If One Person can do it... Well, I would not put it like that exactly. It is more of an expression of human existence. A natural means of dealing with the immediate environment and possible otherness beyond our sense of selfhood.
‘Substance’? I stories have a certain impetus/‘substance’ to them. If you are trying for some kind of dualism I simply do not go into that any more as the phenomenological view on that suffices - as in I don’t care much about ‘the material’ nature of nature just the human lived experience (in the sense of religious practices and the general weltenschuuang).
As with stories, cultures and traditions, they chop and change over time. If there was some ‘god’ within this that I wished to put a label on it would to attempt to suggest to you that the ‘god’ you seem only able to vaguely define is more or less nothing more than the process of spontaneously creating narratives to map onto the world and said narratives affect through feedback.
That is why I view what you seem to call ‘god’ as the communication between sacred and profane (not that there is a real delineation between the two as humans implant some degree of ‘sacred’ upon every experience they have that moves them - and everything ‘moves’ us in some way.
A guy called Derren Brown refers to certain actions we make as ‘pantomimes’. One example he gave was if you walk down a street and realise you forgot something you articulate it by gesticulation or saying something out loud before turning around and walking back in the direction you’ve just come from. You will also act out such .pantomimes when alone. This is a step towards the ‘sacred’.
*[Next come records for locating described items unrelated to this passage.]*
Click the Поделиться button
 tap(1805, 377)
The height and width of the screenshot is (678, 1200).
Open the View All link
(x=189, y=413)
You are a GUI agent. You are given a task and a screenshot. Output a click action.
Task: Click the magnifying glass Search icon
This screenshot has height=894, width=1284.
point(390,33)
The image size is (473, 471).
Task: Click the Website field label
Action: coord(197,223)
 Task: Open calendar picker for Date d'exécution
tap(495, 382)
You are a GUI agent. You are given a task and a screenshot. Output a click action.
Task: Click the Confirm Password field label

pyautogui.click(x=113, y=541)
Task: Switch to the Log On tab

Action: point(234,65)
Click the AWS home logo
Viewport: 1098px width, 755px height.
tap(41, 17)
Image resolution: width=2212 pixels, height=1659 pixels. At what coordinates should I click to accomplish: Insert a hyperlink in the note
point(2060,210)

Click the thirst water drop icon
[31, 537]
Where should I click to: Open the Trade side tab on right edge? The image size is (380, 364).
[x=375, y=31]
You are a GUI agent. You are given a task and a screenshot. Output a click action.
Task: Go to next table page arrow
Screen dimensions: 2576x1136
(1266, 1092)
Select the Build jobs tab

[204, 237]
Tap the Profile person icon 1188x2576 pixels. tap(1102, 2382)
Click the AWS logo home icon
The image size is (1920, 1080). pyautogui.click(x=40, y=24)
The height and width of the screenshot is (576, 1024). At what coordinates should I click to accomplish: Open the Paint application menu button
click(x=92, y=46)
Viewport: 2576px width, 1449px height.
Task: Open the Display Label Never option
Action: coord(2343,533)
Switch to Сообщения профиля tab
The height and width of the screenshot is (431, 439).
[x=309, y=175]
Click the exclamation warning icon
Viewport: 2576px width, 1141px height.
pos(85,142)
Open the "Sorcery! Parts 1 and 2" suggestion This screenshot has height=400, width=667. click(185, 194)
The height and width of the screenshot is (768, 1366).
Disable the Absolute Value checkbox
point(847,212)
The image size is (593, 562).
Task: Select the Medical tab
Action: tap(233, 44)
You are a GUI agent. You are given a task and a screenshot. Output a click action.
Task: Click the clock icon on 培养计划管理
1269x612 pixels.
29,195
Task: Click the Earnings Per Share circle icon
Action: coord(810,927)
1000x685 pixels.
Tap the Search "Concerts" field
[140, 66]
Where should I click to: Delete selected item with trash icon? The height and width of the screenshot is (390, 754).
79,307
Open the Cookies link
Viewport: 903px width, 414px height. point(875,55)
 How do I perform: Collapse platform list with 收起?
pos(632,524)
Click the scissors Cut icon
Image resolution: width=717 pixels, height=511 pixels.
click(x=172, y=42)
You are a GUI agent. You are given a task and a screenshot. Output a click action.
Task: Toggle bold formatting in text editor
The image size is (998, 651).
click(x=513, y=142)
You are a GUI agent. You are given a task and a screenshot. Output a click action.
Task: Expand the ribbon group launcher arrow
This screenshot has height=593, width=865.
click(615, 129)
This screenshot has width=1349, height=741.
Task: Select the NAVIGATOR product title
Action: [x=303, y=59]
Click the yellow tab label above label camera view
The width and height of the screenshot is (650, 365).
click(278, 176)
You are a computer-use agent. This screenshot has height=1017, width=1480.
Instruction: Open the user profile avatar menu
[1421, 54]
For a more obvious set of examples … birthdays, your bedroom, a classroom, a necklace and such. All have haboured within them memories and meanings that make mere places/items have more meaning beyond the ‘profane’.
Note: when I talk about ‘communicating’ between profane and sacred I don’t mean this literally. It is just an abstract way of expressing this. I’m not a dualist in this sense of the discussion because I’m coming at it from a phenomenological perspective.